От автора
Повод для написания этих заметок возник после беседы с Томасом Венцловой в 2000 г. Получилось так, что они до сих пор нигде не были опубликованы, хотя ряд лиц, в том числе и по роду своих занятий связанных с литературным наследием В. Н. Турбина, положительно о них отозвались.
Несмотря на то, что с тех пор прошло довольно много времени, мне кажется, что никаких изменений в них пока что делать не требуется.
Зинаида Головня,
28.09.2009
Вспоминая В. Н. Турбина
В октябре этого года исполняется 8 лет, как нет с нами, ныне живущими и помнящими его, Владимира Николаевича Турбина. Молодое поколение вряд ли его знает. Хочется протянуть ниточку из того, очень далёкого времени, в нынешнее, очень бурное, сложное, неоднозначное время, показать, с каким интересом Владимир Николаевич относился к людям, как искал единомышленников, находил их и оставлял след в их жизни.
1956-й год. Юг РСФСР, но не СССР, так как южнее было Закавказье, куда через твой захолустный городок с остановкой на 2-3 минуты шли скорые поезда из далёких Москвы и Ленинграда. Было ощущение бесконечности страны, пространства вокруг тебя. Теперь эти поезда давно уже не спешат в Тбилиси, Ереван, Баку, Сухуми, Батуми. Реже идут к Черному морю и на Минеральные Воды. И ты невольно чувствуешь, как сжимается пространство, как бы отрывается твоя малая родина от большой страны, что это уже, в общем-то, - пограничная зона.

-----

▶ _Задания_
1. Почему в воспоминаниях о Турбине городок назван югом РСФСР, но не СССР? Ответьте в одном–трёх предложениях.
2. Перепишите часть воспоминаний о Турбине, заменив «ниточку» на «нить». Начните со слов, в которых есть «Несмотря на то, что», и остановитесь после «в их жизни.».

▶ _Сохранённые записи_
-----

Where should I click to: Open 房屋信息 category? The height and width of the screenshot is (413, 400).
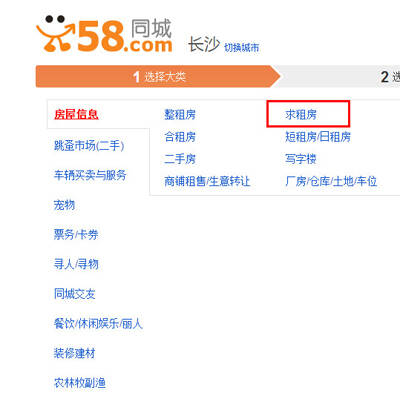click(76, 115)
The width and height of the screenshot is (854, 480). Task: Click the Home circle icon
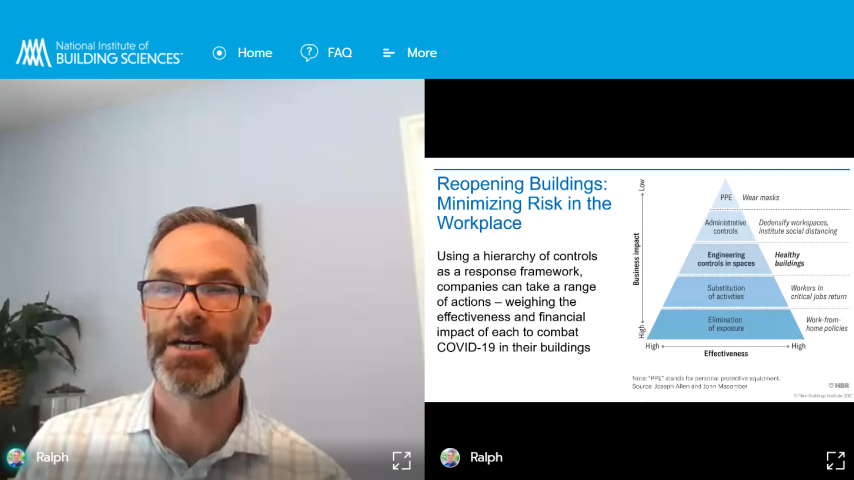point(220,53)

-----

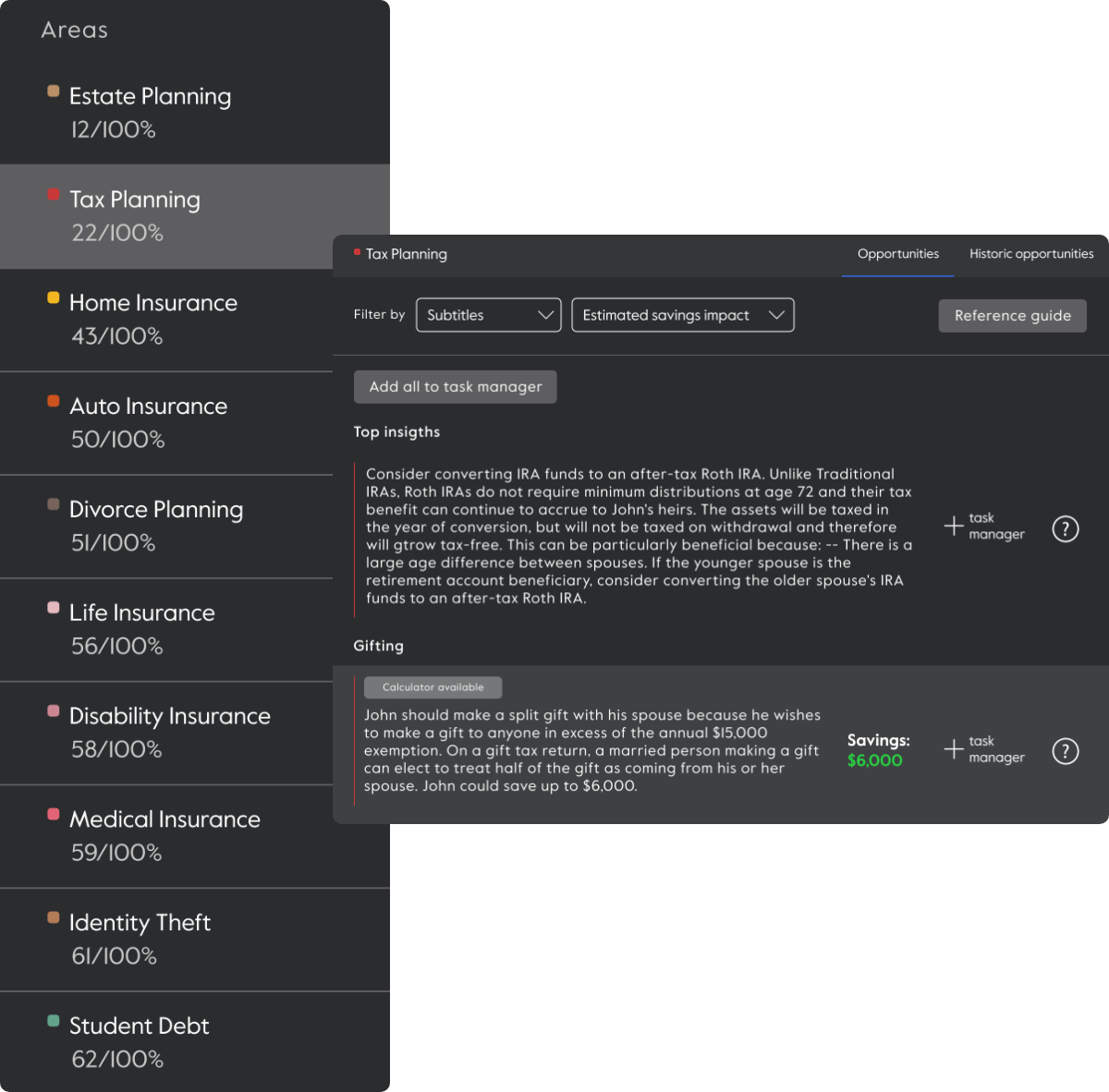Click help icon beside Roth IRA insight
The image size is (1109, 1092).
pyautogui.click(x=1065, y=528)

-----

▶ _Список ответов_
1. Южнее городка лежало Закавказье. Туда через этот городок шли скорые поезда из Москвы и Ленинграда.

2.
Несмотря на то, что с тех пор прошло довольно много времени, мне кажется, что никаких изменений в них пока что делать не требуется.
Зинаида Головня,
28.09.2009
Вспоминая В. Н. Турбина
В октябре этого года исполняется 8 лет, как нет с нами, ныне живущими и помнящими его, Владимира Николаевича Турбина. Молодое поколение вряд ли его знает. Хочется протянуть нить из того, очень далёкого времени, в нынешнее, очень бурное, сложное, неоднозначное время, показать, с каким интересом Владимир Николаевич относился к людям, как искал единомышленников, находил их и оставлял след в их жизни.